Tuesday, January 4, 2011

not sick enough?

I know i don't come here very often to post...i'm not doing very well.
I'm not sick enough to get help and i'm not healthy enough to do something to help myself.I hurt eveyone around me.I do efforts not to lose weight , but i'm not capable of gaining...so i stay at the same level.I'm going nowhere. They can see i'm not moving forward .
I was supose to go to a ''day hospital'' program in january and because at one apoitment i had gained a bit , they said that finally i won't have a place there before april! I'm not a priority anymore...
I don't even know why i do efforts not to lose if to their eyes it only means it's not urgent to help me.
I'm lost and i don't know where to go.

Tuesday, November 30, 2010

Seing is believing

I still have quite a hard time accepting that i am different than the image i see in the mirror.


I KNOW i'm thin because everyone tells me, because the doctors say i should gain weight, because i wear size zero pants and extra small shirts.
I KNOW i am beatifull because i have been told so,because I was asked twice to be in a modeling agency.

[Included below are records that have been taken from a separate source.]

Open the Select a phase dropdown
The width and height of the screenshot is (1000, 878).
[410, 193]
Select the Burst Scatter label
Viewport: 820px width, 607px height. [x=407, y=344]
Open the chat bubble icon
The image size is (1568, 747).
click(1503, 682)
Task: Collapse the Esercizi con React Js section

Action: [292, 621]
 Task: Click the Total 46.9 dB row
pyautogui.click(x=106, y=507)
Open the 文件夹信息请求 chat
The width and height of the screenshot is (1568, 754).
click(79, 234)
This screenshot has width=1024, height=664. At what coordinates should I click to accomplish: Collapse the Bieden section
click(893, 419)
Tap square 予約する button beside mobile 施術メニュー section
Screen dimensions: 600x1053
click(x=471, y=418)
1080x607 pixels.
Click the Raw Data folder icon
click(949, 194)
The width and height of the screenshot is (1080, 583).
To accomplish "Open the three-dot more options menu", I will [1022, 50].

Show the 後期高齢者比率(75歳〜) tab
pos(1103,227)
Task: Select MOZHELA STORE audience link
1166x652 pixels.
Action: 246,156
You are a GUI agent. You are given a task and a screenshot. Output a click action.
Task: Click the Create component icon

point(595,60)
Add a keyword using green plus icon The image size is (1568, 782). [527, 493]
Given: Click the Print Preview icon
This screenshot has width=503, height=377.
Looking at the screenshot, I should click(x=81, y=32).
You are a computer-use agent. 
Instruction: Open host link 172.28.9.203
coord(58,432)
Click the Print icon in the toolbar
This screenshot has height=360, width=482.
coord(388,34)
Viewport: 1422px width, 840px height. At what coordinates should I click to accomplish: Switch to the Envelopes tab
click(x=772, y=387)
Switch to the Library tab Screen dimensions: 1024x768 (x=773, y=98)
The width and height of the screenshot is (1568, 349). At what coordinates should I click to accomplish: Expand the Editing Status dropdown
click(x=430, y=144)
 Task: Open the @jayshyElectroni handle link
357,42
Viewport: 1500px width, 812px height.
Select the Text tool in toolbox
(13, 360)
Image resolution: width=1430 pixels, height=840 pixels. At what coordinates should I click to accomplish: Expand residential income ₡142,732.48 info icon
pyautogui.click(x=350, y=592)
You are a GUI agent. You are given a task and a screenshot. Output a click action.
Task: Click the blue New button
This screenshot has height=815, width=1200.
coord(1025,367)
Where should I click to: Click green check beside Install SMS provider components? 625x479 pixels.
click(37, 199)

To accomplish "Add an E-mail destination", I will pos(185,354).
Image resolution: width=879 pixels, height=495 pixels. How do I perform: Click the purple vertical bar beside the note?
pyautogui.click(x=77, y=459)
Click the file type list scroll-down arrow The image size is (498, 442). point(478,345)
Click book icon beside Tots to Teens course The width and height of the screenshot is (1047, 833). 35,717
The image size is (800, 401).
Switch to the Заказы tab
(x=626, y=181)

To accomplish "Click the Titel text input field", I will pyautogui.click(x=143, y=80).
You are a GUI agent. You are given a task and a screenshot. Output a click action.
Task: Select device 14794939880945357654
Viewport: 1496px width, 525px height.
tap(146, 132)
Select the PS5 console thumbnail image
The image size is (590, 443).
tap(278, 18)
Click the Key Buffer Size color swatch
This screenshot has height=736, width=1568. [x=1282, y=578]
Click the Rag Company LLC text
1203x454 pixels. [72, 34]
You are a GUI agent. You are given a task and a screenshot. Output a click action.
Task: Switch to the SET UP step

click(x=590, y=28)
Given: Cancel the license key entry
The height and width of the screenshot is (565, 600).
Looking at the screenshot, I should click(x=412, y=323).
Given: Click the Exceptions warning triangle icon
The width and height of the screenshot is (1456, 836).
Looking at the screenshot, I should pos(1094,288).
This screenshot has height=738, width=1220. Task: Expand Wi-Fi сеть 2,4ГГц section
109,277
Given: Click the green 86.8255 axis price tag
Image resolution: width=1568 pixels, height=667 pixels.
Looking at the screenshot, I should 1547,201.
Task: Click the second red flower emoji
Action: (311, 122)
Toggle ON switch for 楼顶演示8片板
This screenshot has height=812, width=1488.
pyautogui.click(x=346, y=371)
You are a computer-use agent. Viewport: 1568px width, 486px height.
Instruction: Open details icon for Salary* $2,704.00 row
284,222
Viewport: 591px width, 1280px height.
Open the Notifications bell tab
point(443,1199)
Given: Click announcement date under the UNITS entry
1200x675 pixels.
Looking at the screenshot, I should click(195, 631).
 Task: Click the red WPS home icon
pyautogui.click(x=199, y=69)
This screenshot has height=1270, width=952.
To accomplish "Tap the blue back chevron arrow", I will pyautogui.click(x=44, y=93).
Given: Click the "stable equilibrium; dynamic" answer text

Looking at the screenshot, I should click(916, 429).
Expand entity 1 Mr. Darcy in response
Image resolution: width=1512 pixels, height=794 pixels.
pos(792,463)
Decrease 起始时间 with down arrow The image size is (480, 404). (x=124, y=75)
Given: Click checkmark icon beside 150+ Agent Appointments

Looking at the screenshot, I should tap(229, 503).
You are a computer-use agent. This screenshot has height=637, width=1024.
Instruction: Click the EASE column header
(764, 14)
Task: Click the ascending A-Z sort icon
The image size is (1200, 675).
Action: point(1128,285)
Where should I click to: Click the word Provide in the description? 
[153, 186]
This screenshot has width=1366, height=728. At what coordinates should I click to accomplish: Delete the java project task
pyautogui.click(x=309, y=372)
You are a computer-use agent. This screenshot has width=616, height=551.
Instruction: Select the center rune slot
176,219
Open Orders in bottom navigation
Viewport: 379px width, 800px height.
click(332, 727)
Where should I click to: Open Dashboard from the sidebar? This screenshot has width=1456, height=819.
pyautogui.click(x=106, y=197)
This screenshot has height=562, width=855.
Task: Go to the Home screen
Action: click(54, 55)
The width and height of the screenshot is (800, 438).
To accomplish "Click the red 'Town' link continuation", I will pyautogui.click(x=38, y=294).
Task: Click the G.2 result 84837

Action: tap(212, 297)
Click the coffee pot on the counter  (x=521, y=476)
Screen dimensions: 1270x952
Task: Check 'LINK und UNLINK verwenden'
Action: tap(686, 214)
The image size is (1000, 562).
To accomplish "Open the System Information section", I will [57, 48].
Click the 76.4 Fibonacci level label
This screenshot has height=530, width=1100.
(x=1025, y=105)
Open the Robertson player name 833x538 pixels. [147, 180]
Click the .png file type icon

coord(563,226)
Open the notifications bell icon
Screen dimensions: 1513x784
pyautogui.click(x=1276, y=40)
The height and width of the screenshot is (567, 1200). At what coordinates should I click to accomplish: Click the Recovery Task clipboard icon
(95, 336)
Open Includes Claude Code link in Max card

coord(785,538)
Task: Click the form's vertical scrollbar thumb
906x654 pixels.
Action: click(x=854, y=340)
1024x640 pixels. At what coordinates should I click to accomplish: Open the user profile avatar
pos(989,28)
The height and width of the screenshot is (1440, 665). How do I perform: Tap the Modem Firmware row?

But i don't BELIEVE that i am thin and beautifull.I don't believe what they say, no.
When i look in the miror all i see is oversized thighs , floppy arms and  stiking out stomach.
When i look in the miror i see too small lips, a huge nose,dried up skin and puffy checks.





I don't see it because i can't believe it
And seing is believing.






Now the question is how can i believe it?

Flyleaf - I'm So Sick



A friends of mine shared this song with me a while ago.
I like to listen to that when im mad or about to explose!

Make It Or Break It Season 2 Episode 10 Part 5



Hey guys! just wanted to share with you this show i like...
It's the story of 4 gymnistes making their way on the olympic team.One of the caracters of the story becomes anorexic...heres the episode where she faints during a competition
Enjoy!

Monday, November 29, 2010

Pictures of me

Here are a few pics of me so u can put a face on my name....

That was this summer on vacations with my parents...i'm just a bit thinner now.

Me now = 174 cm =about 5 ft '8'
109 ponds=49,5kg













That's me also this summer...


One of the last days i danced. I went over to a friends house after my classes and i hadn't eatin a thing...ahhh always makes the best pictures!

That feeling that i am powerfull and strong.The only time were i actually feel confidence and nothing can stop me because i am in control!
That feeling that i am beatifull, light and delicate as a feather.
Fragile yet strong inside...

I'll miss that...



Syrano : Ficelle le clip



A song i like

Ballet:David Kinsella Productions 4

Ballet :David Kinsella Productions 3

Ballet: David Kinsella Productions 2

Ballet: David Kinsella Productions 1

Anorexia in the world of dance

I thought it might be interesting to make an article about anorexia in the world of dance, as it will show you a bit where i come from...and what might have trigered my anroexia.

3 years ago i came across this documentary, wich i will share to you, about Perm state ballet school  in russia.The documentary is called << A Beautiful Tragedy>> . In this documentary , David Kinsella follow's the story of Oksana Skorik (yes it is her in my profile picture). For me Oksana is the proof that u can dance even if you have an eating disorder. Today she claims to be recovered of the illnes, but as you will see in the end of the documentary...she is still extremely thin.
I wish to be capable of stabilzing at a low weight and get the necessary amount of vitamines, proteins etc. to fonction well. I think it is possible because well of course to be a dancer you need to train ALOT , therefore you burn alot of calories...aproximativly 300 per hour.

Here are a few facts about russian standards:
The ''Ideal Russian ballet weight'' is your height in centemeters minus 127.
let's say someone who mesures 5ft 6...<<170cm-127=43kg>> so 94 pounds ,wich is a BMI of  15,2


unfortanatly the complete version isn't on internet, but you might find it at the library...that's where i found it.
Here is the site for more information on the caracter's of the movie http://www.davidkinsella.com/v1/index.php?option=com_content&task=view&id=32
I will post the video's after this article.

Welcome word

Hi!
You can call me Stella :) I'm 19 years old and had anorexia for about 4 years now...it's hard to tell when it actually started. I was training to become a ballet dancer, it was ,and still is my biggest passion.
Dance is the only reason why i want to get control over my ED...

I had to stop dancing this summer, because my doctor was woried for my hearth, but i believe there is a way to go back to dancing and still have my anorexia if it is in control...





I wanted to create this blog to suport those who feel alone and misunderstood in their eating disorder.(PLEASE no ''wanarexic's'' )
This blog is also your's so feel free to tell me about you and let me know if there is any subjects u'd like me to do an article on!!